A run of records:
——
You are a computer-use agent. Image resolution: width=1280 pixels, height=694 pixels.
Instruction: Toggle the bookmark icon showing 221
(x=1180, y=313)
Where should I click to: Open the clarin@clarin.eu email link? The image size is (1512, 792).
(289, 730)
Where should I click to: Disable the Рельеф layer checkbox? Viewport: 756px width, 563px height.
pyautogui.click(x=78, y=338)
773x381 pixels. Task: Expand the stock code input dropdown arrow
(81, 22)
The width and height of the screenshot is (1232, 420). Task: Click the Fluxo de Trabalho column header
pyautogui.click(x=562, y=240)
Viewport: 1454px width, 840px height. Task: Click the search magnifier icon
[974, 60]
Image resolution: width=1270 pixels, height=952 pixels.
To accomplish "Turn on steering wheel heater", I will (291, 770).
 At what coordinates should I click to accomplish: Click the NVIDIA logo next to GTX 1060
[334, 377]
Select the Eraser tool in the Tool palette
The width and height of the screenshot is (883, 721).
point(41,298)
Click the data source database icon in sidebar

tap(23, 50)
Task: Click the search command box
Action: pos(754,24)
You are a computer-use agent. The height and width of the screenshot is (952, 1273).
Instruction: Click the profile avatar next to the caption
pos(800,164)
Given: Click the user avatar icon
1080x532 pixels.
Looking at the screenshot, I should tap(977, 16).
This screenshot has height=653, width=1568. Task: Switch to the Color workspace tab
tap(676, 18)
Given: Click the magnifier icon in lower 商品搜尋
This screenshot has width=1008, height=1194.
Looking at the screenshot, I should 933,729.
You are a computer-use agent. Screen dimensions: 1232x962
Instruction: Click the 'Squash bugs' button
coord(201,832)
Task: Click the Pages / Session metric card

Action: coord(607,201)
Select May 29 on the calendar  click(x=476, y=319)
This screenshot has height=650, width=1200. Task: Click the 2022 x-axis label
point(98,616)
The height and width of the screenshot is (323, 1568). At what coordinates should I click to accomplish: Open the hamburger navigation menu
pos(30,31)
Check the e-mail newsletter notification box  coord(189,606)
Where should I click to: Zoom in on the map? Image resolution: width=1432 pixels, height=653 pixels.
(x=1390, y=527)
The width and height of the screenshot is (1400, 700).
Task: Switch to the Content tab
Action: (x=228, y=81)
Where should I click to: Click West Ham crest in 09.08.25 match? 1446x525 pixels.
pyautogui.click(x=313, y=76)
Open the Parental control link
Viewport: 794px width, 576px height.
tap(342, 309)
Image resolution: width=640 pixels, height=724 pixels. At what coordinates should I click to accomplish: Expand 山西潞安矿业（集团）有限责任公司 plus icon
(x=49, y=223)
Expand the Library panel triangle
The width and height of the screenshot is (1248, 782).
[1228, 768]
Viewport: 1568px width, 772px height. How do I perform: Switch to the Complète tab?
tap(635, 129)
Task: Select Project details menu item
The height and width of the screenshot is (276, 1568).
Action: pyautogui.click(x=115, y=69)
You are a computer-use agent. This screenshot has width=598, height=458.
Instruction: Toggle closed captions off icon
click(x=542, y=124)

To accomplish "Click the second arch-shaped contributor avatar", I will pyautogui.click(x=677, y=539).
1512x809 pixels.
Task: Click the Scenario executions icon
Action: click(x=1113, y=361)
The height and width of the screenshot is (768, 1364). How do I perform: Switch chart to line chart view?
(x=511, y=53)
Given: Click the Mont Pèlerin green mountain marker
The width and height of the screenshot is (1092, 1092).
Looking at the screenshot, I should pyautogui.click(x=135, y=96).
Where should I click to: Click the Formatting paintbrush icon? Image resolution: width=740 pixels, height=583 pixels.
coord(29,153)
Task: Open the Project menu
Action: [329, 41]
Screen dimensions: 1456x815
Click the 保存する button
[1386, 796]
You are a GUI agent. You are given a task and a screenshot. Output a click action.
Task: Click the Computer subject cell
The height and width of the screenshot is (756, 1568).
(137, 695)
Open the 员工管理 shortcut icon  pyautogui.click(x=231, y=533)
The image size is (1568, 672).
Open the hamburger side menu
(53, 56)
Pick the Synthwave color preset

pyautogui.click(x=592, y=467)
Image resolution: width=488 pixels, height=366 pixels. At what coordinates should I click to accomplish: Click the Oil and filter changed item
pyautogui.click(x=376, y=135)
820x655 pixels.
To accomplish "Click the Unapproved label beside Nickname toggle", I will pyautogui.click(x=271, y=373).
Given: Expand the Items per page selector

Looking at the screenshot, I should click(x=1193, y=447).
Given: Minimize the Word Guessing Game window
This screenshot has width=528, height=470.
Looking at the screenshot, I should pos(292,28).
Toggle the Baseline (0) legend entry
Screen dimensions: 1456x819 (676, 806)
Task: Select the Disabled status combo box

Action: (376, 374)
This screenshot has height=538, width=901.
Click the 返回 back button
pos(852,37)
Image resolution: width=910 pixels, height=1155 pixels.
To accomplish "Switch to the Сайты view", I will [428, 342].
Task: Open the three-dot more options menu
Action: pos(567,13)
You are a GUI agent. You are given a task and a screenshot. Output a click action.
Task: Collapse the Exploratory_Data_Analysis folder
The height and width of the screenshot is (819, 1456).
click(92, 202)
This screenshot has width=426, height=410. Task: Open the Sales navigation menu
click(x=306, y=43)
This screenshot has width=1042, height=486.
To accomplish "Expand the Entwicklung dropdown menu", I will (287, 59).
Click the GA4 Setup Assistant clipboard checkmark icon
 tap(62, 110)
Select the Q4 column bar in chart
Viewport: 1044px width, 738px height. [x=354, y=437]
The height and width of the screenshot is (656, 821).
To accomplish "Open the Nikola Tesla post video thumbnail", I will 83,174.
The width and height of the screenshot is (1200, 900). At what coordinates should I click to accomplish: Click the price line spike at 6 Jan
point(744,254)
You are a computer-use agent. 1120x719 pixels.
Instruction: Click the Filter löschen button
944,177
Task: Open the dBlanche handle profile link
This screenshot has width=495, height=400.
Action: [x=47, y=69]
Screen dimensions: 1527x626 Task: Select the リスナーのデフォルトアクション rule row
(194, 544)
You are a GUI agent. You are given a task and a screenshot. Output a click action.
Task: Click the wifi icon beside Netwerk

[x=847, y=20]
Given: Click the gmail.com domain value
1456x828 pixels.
——
TASK:
Duplicate the lines of the listing above without any changes, beginning at the line that contains "This screenshot has height=653, width=1568." and stopping after the line that contains "Check the e-mail".

PROBLEM SOLUTION:
This screenshot has height=653, width=1568. Task: Switch to the Color workspace tab
tap(676, 18)
Given: Click the magnifier icon in lower 商品搜尋
This screenshot has width=1008, height=1194.
Looking at the screenshot, I should 933,729.
You are a computer-use agent. Screen dimensions: 1232x962
Instruction: Click the 'Squash bugs' button
coord(201,832)
Task: Click the Pages / Session metric card

Action: coord(607,201)
Select May 29 on the calendar  click(x=476, y=319)
This screenshot has height=650, width=1200. Task: Click the 2022 x-axis label
point(98,616)
The height and width of the screenshot is (323, 1568). At what coordinates should I click to accomplish: Open the hamburger navigation menu
pos(30,31)
Check the e-mail newsletter notification box  coord(189,606)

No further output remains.